TEXT SEGMENT:
(begin)

Friday, January 16, 2026

From Ebay to Reformation, Circular Fashion Starts to Scale

Share

Resale platforms, recycled materials, and mixed-fiber recovery technologies are aligning to turn circular fashion from concept into operational reality across the fashion system.

Recent moves by eBay, Circulose, and Radici InNova point to a shift in how circular fashion is being built. These resale platforms, material innovators, and recycling technologies are beginning to lock into place across the fashion value chain, each addressing a different structural gap that has long limited circularity’s reach.

At the consumer and policy level, eBay’s recent decision to join American Circular Textiles places one of the world’s largest resale marketplaces inside a coalition explicitly focused on scaling pre-owned apparel through legislation, standards, and industry coordination. American Circular Textiles operates as a policy platform for the U.S. circular fashion sector, with efforts spanning G7 circular design actions, support for the bipartisan Recommerce Caucus, and multi-state Extended Producer Responsibility initiatives. If passed, legislation such as the Americas Act would introduce federal incentives for circular fashion, linking resale and reuse directly to national economic policy rather than voluntary sustainability commitments alone.

EBay has long functioned as a global reuse marketplace, connecting buyers and sellers and extending product life cycles as a core business activity. According to its 2025 Recommerce Report, more than half of surveyed consumers say purchasing secondhand goods enables them to “express their personal style.” That positioning is reinforced by eBay’s recent designation as Condé Nast’s official pre-loved partner, integrating secondhand fashion into editorial ecosystems that include Vogue, Vanity Fair, and Glamour.

(end)

SUPPLIED DATA:
(begin)

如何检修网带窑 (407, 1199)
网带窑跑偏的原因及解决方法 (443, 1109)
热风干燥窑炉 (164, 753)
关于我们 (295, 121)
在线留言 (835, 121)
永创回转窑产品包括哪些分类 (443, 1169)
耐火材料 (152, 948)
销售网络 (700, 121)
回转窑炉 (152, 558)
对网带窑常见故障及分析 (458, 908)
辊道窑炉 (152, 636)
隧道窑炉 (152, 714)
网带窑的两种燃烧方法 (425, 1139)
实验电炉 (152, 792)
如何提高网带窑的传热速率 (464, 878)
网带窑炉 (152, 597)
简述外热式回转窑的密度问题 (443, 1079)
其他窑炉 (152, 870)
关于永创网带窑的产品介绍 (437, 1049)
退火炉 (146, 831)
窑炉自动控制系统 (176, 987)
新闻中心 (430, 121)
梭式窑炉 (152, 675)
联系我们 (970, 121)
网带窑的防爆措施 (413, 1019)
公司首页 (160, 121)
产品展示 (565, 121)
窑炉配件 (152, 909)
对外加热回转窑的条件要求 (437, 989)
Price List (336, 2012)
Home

(end)

THE TASKS:
- A) In the article on circular fashion, what coalition did eBay recently join?
- B) Continue the article on circular fashion from its last paragraph.

ANSWERS PROVIDED:
- A) American Circular Textiles

- B)
Ebay's Endless Runway show.
Ebay

“Our partnership with American Circular Textiles is a natural extension of our commitment to sustainable commerce and an important step toward accelerating the future of circular fashion,” Renee Morin, eBay’s chief sustainability officer, said in a statement

Rachel Kibbe, CEO and founder of American Circular Textiles, emphasized that the platform’s scale matters as much as its intent. “30 years ago, eBay defined online buying and selling, which means it has had circularity built into its business model from day one. As a household name in the circular economy, we could not be more excited to welcome a voice as organic and influential as eBay to our ongoing efforts to advance the circular economy in the United States.”

Fixing the front end of the supply chain

While resale addresses garments already in circulation, material innovation focuses on preventing waste before products reach consumers. The latest round of Circulose (formerly Renewcell) brand partnerships signals growing confidence in recycled cellulose as a viable replacement for virgin fibers such as viscose and lyocell. Following earlier collaborations with H&M, Mango, and Marks and Spencer, the company has expanded its network to now include Bestseller, John Lewis, C&A, Filippa K, Reformation, Faherty, Bobo Choses, and Zero.

“These partnerships are a vital part of Circulose’s new chapter,” Jonatan Janmark, Circulose’s CEO, said in a statement. “After a year of strategic realignment and intensive engagement with brands, this wave of commitments confirms our progress. Their support will drive us into the next phase of production, enabling brands serious about transforming the textile industry.”

When brands across regions and price points commit to the same material platform, the result is demand stability, something recycled fiber innovations have historically lacked. Circulose’s strategy centers on aligning brand timelines and production volumes to support scaling, rather than relying on isolated capsule collections.

Renewcell's circulose materials.
Circulose

“Each brand has committed to scaling recycled materials and replacing a meaningful share of their man-made cellulosic fibers with Circulose over the coming years,” Janmark told Vogue. “Specific numbers vary by brand. Smaller brands have obviously made smaller commitments, while larger brands have made larger commitments. As of January 2026, we will shift the business model, so that Circulose is no longer available on the open market. That means only brands we have direct partnerships with will be able to buy Circulose.”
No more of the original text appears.